As he ran, flinching at every thunderclap, he began to feel guilty about sneaking away from the house. His mother would be worried sick once she realized he was out in this weather. She might even get in the car and come searching for him, a prospect that troubled Roy. He didn't want his mom driving around in such dangerous conditions; the rain was so heavy that she wouldn't be able to see the road very well.
As wet and weary as he was, Roy forced himself to run faster. Squinting through the downpour, he kept thinking: It can't be much farther.
He was looking for the water fountain where he'd left his bicycle. Finally, as another wild burst of lightning illuminated the fairway, he spotted it twenty yards ahead of him.
But his bicycle wasn't there.
At first Roy thought it was the wrong fountain. He thought he must have lost his direction in the storm. Then he recognized a nearby utility shed and a wooden kiosk with a soda machine.
This was the place, all right. Roy stood in the rain and stared miserably at the spot where he'd left his bike. Usually he was careful about locking it, but today he'd been in too much of a hurry.
Now it was missing. Stolen, undoubtedly.
To get away from the rain, Roy dashed into the wooden kiosk. The soggy cardboard box was coming apart in his hands. It would be a very long walk home, and Roy knew he couldn't get there before nightfall. His parents would be going bananas.
For ten minutes Roy stood in the kiosk, dripping on the floor, waiting for the downpour to slacken. The lightning and thunder seemed to be rolling eastward but the rain just wouldn't quit. Finally Roy stepped outside, lowered his head, and started trudging in the direction of his neighborhood. Every step made a splash. Raindrops streaked down his forehead and clung to his eyelashes. He wished he'd worn a cap.
When he got to the sidewalk he tried to run but it was like sloshing through the shallows of an endless lake. Roy had noticed this about Florida: It was so low and flat that puddles took forever to drain. He plodded onward and soon he reached the bus stop where he'd first spotted the running boy. Roy didn't pause to look around. It was growing darker by the minute.
Just as he made it to the corner of West Oriole and the highway, the streetlights flickered on.

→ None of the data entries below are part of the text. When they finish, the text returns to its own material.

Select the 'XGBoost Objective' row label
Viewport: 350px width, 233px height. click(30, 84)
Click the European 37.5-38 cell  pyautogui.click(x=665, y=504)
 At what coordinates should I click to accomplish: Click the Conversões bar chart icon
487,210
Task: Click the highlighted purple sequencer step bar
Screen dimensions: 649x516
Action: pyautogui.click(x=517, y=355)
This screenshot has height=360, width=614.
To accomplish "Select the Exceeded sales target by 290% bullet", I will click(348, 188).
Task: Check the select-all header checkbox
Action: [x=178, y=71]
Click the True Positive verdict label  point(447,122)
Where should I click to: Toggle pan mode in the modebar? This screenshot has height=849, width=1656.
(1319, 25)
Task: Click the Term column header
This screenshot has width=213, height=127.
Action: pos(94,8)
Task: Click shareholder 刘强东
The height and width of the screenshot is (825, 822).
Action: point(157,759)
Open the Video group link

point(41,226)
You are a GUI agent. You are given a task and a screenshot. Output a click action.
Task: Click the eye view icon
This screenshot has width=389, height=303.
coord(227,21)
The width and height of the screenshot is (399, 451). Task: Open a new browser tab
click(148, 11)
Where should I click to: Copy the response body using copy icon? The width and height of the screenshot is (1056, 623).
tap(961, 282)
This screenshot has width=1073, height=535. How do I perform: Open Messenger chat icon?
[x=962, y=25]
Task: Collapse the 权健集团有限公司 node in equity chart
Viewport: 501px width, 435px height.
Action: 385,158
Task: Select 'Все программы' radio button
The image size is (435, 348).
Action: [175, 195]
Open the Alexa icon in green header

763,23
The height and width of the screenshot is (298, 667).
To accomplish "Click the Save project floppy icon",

Oh brother, he thought. I'm really late.
Traffic was steady in both directions, creeping through the standing water. Roy waited impatiently. Every car pushed a wake that splashed against his shins. He didn't care. He was already soaked to the bone.
Spying a gap in the traffic, Roy ventured into the road.
“Watch it!” shouted a voice behind him.
Roy jumped back on the curb and spun around. There was Beatrice Leep, sitting on his bicycle.
She said, “What's in the shoe box, cowgirl?”
SEVEN
How it happened was no big mystery.
Like all students, Beatrice the Bear lived in the vicinity of her school bus stop. Roy likely had ridden right past her front door, and when Beatrice had spotted him, she'd simply tailed him to the golf course.
“That's my bike,” he said to her.
“Yeah, it is.”
“Can I have it back?”
“Maybe later,” she said. “Hop on.”
“What?”
“The handlebars, you dork. Get on the handlebars. We're goin' for a ride.”
Roy did what he was told. He wanted to retrieve his bicycle and go home.
Two years of pushing up and down high hills in Montana's thin air had made Roy a powerful rider, but Beatrice Leep was stronger. Even through deep puddles she pedaled swiftly and effortlessly, as if Roy were weightless. Perched uncomfortably on the handlebars, he clutched the sodden cardboard box.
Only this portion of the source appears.